Rather, it’s Peter Mansbridge, chief correspondent of the Canadian Broadcasting Corporation, taking part in a CAPP seminar in December 2012. “He articulated that energy has moved to the forefront of news: economic, environment, safety,” the CAPP caption noted, not particularly informatively.
Well, not such a big deal, really, and a long time ago – except for the fact this is the same Peter Mansbridge who just days ago was sending sharpish emails to members of the public who complained about the CBC’s failure to inform listeners about Mr. Murphy’s apparently lucrative speaking arrangements with the oil industry.
“Thank you for your recent email,” Mr. Mansbridge wrote to an acquaintance of mine in response to a note to the CBC about l’affaire Rex. “You were one of a few dozen concerned viewers who wrote to me, most it seems, after being encouraged to do so by the latest Sierra Club fundraising blog. We take all comments seriously as we have done with yours even though many of the comments I have received are not based on fact. Not even close to fact.” (Emphasis, of course, added.)
“This issue has been in the public domain for some time and the CBC has responded a number of times,” Mr. Mansbridge went on, a trifle sniffily I thought, providing a link to a blog post by CBC General Manager Jennifer McGuire. “…Once again thank you for your comments. I will make sure they are passed along.”
Still, it’s not unreasonable to wonder if this fact – which at the time my friend received this correspondence was still lurking largely unrecognized if not completely undiscovered in the archives of cyberspace – may have accounted for the chief correspondent’s slightly snippy tone.
Well, we haven’t got a list of how many times Mr. Mansbridge has appeared before oil industry audiences, so it’s quite possible that he hasn’t made a habit of it as Mr. Murphy appears to have done. According to the Broadbent Institute’s Press Progress online publication, which recently published an info-graphic on the topic, Mr. Murphy as been paid up to $30,000 a pop for 25 speeches to oil and gas groups since 2009.
The controversy generated, of course, has to do with whether the CBC and Mr. Murphy should have declared this activity, especially before one of Mr. Murphy’s diatribes about the perfidy of environmentalists, not about the size or existence of the speakers’ fees themselves.
Regardless, Mr. Murphy’s remarks seem to have elicited a positive response from at least some of his invited listeners. “Wow,” enthused Alberta Opposition Leader Danielle Smith in a Tweet last fall, “CAPP needs to hire Rex Murphy as the spokesperson for our energy industry: telling the crowd why we should be proud of what we do.”
Uh, and what do you mean we, Ms.
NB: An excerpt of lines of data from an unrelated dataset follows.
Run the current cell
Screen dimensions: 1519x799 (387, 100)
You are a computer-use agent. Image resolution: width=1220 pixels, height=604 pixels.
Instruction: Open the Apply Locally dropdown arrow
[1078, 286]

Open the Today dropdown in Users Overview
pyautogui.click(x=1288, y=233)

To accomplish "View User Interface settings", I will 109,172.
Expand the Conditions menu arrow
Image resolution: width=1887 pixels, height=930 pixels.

Smith?
But the Mansbridge revelation certainly kept the story about Mr. Murphy’s spectacular, and so far journalistically undeclared, speaking fees simmering at a time when the national broadcasting company that employs his services must surely have expected it would have gone away.
When I was a lad working in the Canadian news industry, it was a matter of some controversy if a journalist didn’t pay for his or her own drink, or was taken to lunch, let alone, God forbid, took a payment for “freelance work,” “speech writing” or “research.”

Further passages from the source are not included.